Se sei quem sou? Não sei. Por vezes questiono-me como seria se as decisões que tomo, as pessoas que conheço e os pensamentos que levo fossem totalmente inversos. Seria uma pessoa diferente? Seria eu? Ou seria ninguém, apenas? Não procuro insaciavelmente definir ou responder a estas questões tão absurdo-lógicas que rondam o meu consciente e até inconsciente, que moldam o meu pensamento e o repartem em dois, três, quiçá quatro partes alheias entre si. Não ambiciono tornar-me alguém já pré-estabelecido, procuro gostar de mim, saber valorizar-me e ao mesmo tempo criticar-me, saber apontar o dedo sem nunca procurar mentir a mim própria, isso seria o mais ultraje de tudo, o que no entanto nem sempre consigo evitar.
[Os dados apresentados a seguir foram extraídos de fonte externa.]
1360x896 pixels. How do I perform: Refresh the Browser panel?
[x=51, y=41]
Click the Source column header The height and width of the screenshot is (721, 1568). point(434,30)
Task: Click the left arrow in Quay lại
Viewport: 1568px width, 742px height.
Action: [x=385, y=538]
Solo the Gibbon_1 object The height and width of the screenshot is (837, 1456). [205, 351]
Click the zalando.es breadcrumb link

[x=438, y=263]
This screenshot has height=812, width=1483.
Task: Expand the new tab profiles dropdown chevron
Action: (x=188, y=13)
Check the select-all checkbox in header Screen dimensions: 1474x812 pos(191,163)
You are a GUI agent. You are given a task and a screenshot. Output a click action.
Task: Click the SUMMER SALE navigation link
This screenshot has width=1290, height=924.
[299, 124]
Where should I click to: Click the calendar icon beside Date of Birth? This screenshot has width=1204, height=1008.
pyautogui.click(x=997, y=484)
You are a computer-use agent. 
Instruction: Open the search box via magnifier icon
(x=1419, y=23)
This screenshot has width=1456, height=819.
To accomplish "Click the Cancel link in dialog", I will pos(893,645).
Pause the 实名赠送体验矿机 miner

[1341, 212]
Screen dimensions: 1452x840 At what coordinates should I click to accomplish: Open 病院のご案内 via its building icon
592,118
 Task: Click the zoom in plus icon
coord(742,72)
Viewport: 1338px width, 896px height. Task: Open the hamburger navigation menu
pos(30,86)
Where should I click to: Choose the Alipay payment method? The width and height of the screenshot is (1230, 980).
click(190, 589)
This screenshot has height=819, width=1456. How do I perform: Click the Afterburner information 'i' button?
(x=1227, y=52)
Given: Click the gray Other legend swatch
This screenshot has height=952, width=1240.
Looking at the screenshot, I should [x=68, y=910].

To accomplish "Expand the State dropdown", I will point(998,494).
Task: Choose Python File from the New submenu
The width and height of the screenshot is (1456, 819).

Desejaria ainda e sobretudo, saber como ocupar este vazio que me preenche e falta ser preenchido, porque eu não consigo, não consigo fazê-lo parar de crescer a pouco e pouco como se o tempo fosse dele, como um buraco negro em expansão. Perdi o controlo, se é que alguma vez o tive, e não sei como parar este hiato que há em mim, esta melancolia que me assola todos os dias, incessantemente, quando lhe convêm impedindo-me de me manter relativamente constante ora na alegria ora na tristeza ora no amor.
E sinto-me assim, lançada aos sete ventos no meio da poeira psicológica que me cega que me arrasta e que me faz lembrar que no sempre estou só.
Que sei eu de mim? Só o tempo o dirá.